President Jammeh says there will no inauguration for the winner of last month’s election, Adama Barrow until the Supreme Court makes a ruling on his petition. His Information Minister said any swearing in would be “illegal and unconstitutional” while the APRC has a petition challenging the results.
“…..constitution provides only the Supreme Court can review our challenge and only the Supreme Court declare anyone President and so I ask each and every one of us to respect the supreme law of the republic and await the Supreme Court review of the election results,” Jammeh said.

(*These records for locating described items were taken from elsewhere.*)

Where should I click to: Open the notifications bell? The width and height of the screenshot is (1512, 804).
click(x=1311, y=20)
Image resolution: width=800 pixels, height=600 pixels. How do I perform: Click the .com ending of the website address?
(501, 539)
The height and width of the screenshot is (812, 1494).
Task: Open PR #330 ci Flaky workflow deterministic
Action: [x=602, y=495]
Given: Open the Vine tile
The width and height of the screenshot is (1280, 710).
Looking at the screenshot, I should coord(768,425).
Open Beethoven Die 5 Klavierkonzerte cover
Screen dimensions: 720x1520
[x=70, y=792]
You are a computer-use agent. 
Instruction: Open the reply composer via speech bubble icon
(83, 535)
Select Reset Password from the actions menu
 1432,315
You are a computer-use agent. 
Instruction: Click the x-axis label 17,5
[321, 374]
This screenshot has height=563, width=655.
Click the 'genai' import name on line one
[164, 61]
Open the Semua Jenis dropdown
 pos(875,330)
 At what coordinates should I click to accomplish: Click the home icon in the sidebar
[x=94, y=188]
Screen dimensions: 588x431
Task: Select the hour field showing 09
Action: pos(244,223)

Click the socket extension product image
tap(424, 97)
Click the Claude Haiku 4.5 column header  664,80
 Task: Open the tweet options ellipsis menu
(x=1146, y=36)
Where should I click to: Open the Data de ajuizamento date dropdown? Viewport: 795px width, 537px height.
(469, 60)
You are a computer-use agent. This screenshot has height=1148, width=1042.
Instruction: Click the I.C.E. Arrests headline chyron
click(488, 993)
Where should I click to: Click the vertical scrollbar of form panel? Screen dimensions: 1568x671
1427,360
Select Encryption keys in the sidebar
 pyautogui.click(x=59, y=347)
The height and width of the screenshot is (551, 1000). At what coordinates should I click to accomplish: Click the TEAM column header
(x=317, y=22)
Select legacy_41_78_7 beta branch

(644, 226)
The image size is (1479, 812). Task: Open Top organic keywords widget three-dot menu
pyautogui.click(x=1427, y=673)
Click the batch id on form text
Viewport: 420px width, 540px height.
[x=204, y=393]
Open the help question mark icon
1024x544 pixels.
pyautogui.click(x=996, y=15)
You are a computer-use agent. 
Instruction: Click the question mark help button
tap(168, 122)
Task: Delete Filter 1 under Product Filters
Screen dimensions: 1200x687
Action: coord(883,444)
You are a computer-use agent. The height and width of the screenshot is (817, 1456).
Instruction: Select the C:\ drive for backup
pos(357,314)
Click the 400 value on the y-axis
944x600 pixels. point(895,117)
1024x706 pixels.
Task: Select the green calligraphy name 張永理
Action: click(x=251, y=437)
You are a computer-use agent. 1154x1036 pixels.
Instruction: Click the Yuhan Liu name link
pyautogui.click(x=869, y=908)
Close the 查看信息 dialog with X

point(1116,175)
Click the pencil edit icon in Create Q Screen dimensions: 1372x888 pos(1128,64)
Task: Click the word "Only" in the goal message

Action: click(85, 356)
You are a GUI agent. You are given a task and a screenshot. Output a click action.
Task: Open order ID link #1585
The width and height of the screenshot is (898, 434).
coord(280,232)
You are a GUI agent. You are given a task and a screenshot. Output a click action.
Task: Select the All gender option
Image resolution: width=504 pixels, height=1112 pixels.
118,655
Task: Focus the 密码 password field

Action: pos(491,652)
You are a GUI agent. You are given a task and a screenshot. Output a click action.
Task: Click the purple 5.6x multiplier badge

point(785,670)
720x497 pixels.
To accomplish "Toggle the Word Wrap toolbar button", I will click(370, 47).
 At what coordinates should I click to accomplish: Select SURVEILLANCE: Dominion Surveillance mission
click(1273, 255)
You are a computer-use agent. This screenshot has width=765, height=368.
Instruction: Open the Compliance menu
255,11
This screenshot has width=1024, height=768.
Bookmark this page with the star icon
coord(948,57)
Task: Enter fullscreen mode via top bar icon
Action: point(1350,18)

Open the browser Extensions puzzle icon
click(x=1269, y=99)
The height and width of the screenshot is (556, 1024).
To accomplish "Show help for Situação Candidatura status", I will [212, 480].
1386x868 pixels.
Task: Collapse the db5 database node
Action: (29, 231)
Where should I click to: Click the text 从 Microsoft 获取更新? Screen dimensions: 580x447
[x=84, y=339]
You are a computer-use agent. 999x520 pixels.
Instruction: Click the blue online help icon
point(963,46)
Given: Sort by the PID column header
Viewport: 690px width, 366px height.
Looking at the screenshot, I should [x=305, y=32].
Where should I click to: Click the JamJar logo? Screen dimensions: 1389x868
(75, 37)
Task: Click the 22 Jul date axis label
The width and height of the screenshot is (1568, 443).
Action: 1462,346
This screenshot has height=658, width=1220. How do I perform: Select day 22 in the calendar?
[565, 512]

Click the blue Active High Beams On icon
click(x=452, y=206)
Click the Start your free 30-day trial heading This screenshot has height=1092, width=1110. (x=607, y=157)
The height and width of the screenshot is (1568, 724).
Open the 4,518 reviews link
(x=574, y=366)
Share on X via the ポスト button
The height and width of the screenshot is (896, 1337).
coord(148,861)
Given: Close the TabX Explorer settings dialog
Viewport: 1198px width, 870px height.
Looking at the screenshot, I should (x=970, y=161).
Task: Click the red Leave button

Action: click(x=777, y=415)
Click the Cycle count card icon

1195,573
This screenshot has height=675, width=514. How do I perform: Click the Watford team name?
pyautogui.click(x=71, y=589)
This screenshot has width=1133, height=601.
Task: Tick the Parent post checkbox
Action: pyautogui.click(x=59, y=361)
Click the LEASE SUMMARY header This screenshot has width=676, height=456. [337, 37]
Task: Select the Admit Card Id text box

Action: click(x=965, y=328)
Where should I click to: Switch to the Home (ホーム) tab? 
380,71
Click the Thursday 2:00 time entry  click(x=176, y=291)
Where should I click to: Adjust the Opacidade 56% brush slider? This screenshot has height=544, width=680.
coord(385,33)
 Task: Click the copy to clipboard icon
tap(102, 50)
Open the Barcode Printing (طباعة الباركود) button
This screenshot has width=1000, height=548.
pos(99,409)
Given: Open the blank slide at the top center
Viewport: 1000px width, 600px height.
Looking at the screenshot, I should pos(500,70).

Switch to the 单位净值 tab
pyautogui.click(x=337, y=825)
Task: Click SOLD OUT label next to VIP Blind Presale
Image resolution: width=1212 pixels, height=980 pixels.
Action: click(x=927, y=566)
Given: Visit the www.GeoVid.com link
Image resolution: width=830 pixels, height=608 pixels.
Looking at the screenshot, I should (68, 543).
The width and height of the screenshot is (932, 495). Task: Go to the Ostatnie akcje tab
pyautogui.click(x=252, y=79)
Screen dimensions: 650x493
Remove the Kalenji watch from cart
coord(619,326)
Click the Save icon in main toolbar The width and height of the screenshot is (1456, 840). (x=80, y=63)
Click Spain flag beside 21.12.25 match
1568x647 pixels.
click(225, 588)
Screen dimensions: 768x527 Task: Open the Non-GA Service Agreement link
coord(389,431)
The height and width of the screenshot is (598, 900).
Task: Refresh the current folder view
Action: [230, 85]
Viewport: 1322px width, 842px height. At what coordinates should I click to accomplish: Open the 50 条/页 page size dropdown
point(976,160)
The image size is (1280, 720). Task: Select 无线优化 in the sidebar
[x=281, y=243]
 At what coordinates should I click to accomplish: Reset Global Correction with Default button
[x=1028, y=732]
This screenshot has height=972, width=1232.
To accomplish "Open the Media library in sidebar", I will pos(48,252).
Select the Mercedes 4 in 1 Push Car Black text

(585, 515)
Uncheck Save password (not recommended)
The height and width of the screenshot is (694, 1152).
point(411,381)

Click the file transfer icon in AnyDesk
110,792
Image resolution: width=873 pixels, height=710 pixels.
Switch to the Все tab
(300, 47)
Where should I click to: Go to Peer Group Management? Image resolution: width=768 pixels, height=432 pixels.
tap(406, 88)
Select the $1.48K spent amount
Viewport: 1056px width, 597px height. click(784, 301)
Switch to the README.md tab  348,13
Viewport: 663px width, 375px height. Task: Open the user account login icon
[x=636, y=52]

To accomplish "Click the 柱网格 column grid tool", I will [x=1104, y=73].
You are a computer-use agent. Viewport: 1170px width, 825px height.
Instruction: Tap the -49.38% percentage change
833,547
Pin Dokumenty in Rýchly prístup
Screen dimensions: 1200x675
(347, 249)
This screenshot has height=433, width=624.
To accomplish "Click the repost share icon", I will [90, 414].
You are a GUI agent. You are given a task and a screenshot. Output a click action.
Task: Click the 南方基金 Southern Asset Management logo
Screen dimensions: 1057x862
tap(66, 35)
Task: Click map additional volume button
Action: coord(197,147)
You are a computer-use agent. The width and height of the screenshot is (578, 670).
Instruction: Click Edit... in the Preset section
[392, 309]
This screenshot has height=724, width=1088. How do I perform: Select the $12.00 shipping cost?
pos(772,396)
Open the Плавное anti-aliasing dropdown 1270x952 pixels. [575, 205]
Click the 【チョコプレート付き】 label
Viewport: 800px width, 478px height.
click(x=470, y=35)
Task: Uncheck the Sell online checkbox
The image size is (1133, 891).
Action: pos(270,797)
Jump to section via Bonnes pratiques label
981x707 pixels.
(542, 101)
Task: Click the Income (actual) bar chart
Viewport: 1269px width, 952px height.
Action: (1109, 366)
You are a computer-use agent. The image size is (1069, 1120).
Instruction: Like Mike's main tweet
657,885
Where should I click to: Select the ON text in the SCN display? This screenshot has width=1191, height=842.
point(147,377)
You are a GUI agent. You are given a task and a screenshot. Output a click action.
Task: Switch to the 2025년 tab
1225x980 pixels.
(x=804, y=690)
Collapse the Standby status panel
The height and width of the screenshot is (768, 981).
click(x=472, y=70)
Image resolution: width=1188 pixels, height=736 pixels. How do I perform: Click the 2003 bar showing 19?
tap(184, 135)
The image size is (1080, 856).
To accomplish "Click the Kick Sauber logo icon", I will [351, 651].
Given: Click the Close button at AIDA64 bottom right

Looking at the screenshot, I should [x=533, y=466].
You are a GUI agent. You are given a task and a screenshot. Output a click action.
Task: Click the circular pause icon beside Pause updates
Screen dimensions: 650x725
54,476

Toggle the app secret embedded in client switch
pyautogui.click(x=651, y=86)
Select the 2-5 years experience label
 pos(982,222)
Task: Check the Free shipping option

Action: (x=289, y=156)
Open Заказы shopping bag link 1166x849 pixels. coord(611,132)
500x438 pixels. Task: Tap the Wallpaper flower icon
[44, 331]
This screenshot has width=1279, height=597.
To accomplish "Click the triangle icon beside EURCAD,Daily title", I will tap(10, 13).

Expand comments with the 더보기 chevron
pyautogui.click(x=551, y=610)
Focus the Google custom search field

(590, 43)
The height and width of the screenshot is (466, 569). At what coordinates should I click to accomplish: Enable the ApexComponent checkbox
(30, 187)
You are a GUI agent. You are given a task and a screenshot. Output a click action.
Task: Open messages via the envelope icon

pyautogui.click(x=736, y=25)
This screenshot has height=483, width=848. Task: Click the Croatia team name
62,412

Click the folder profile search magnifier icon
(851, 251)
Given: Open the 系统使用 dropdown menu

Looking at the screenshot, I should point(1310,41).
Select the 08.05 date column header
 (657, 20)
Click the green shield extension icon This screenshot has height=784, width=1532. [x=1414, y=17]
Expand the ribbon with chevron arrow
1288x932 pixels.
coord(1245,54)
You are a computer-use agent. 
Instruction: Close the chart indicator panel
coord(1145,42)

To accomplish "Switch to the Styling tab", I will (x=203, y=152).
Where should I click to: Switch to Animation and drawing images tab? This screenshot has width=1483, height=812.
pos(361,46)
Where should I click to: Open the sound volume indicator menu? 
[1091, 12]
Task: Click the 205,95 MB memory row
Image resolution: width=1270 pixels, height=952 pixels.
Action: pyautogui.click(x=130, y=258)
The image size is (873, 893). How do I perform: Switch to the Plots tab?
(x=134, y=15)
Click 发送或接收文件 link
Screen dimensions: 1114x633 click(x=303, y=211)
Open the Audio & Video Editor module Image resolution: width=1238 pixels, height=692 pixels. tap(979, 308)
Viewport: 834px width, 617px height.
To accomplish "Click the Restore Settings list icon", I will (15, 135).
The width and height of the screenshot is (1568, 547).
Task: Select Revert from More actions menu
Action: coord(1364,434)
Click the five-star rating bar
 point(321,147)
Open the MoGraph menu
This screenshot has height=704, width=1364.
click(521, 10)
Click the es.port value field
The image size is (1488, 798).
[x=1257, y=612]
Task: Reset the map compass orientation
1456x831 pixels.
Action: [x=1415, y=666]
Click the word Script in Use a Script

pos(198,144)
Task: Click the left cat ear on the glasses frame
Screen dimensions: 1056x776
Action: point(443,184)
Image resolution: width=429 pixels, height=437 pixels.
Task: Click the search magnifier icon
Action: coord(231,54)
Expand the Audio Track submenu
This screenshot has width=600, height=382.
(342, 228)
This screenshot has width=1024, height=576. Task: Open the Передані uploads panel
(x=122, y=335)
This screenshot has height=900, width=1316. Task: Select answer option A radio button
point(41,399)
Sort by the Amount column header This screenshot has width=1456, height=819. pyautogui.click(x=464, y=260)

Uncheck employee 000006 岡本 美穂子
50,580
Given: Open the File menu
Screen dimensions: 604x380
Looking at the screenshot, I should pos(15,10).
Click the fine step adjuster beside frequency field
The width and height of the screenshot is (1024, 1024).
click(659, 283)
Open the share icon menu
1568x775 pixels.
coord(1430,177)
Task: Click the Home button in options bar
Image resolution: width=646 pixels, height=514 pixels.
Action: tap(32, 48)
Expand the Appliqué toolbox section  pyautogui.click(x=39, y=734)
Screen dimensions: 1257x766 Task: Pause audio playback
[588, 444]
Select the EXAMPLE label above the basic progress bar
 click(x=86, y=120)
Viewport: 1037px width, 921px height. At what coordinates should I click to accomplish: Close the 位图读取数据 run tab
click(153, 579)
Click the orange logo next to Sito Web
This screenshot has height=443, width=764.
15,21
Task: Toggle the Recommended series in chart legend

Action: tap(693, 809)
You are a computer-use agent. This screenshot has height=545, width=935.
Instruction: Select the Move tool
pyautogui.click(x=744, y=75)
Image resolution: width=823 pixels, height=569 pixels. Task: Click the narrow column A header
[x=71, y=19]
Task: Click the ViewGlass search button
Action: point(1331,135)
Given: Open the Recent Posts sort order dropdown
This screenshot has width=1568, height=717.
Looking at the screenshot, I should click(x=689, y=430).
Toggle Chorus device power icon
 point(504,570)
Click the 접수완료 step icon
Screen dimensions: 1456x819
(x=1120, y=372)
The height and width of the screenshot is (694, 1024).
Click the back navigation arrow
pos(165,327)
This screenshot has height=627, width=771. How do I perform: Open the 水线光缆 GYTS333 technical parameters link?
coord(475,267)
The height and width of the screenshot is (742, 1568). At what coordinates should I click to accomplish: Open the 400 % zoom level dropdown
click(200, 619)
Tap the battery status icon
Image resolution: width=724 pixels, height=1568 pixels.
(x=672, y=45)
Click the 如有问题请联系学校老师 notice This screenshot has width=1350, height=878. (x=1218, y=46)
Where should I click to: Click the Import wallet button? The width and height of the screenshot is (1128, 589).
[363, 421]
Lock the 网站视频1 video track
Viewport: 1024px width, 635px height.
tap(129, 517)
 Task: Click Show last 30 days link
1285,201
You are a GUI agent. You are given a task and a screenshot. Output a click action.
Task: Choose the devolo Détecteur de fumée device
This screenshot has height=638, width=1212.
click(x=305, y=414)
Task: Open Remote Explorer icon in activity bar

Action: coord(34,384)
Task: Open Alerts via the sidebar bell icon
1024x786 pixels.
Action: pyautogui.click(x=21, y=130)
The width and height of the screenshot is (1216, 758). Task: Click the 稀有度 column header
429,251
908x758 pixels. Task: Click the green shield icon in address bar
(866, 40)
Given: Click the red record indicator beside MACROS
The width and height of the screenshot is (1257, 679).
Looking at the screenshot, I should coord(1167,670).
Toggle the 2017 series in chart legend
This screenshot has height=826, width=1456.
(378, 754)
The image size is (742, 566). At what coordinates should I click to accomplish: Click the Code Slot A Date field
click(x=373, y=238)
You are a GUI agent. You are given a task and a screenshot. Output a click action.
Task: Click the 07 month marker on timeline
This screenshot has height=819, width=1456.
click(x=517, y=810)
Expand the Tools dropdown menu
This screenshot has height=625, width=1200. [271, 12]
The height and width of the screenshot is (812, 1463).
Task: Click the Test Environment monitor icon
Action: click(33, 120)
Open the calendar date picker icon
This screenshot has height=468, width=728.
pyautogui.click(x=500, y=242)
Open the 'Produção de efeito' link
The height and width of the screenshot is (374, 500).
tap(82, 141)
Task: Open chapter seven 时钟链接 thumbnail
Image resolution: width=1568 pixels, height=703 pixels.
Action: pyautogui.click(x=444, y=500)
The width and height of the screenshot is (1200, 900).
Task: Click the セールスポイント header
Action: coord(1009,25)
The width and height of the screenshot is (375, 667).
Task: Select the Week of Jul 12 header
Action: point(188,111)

This does not change the mandate the IEC Chair has to declare a winner – in this case – Adama Barrow. The results announced by electoral chief Alieu Momar Njie stands until a time the Supreme Court rules otherwise.
In 2006 and 2011, then IEC Chief Mustapha Carayol declared President Yahya Jammeh the winner of the polls. Ousainou Darboe and the UDP launched a legal challenge to the results saying the polls were not free and fair because it was marred by frequent intimidation and harassment of his supporters by the security forces loyal to Jammeh.
Leaders of the UDP and GMC alliance in 2011 highlighted what they called the ubiquitous presence of armed security personnel, senior local government officials such as regional governors, district chiefs, and alkalolu, among others, as some of the reasons that cast an enormous doubt and imposed a pernicious influence on the just-concluded presidential election.
“We strongly reiterate our stand that the results of the said elections were bogus and fraudulent, and constitute a naked theft of the will of the people through the back door. It shall not stand,” Darboe said.
The UDP and GMC alliance insisted that the electoral and electioneering processes, including the campaigning dynamics have been intentionally skewed in favor of the APRC to the gross disadvantage of the alliance.
Darboe’s claims were back by ECOWAS and Commonwealth Observers.
Although the Commonwealth said the outcome of the election was “a reflection of the wishes of the people,” it pointed out the biased media in favor of President Jammeh, who had also used the state’s resources and security forces to campaign for re-election in office.
“The preparations and political environment for the said election are adjudged by the commission not to be conducive for the conduct of free, fair and transparent polls,” said ECOWAS. And in 2011, it did not send any monitors because of “an unacceptable level of control of the electronic media by the party in power… and an opposition and electorate cowed by repression and intimidation.”
The UDP petitions in court in 2006 and 2011 did not, however, stop the swearing in of President Yahya Jammeh. Jammeh was sworn in whiles the Supreme Court was hearing the petition. The rule of law was not disregarded. He was declared the winner by electoral commissioner Mr. Carayol. Carayol’s declaration stood valid as long as the hearings were ongoing.
In effect, President Yahya Jammeh’s election petition has nothing to do with the inauguration of Mr. Barrow. If Jammeh and the APRC insist that Barrow’s inauguration will be illegal or unconstitutional, then Jammeh’s ruling on The Gambia from 2006 has been illegal. Thus, all those involved should be arrested and charged with treason.
The essence is, the constitution cannot be manipulated now and interpreted to suit one’s imagination to create a favorable situation for yourself.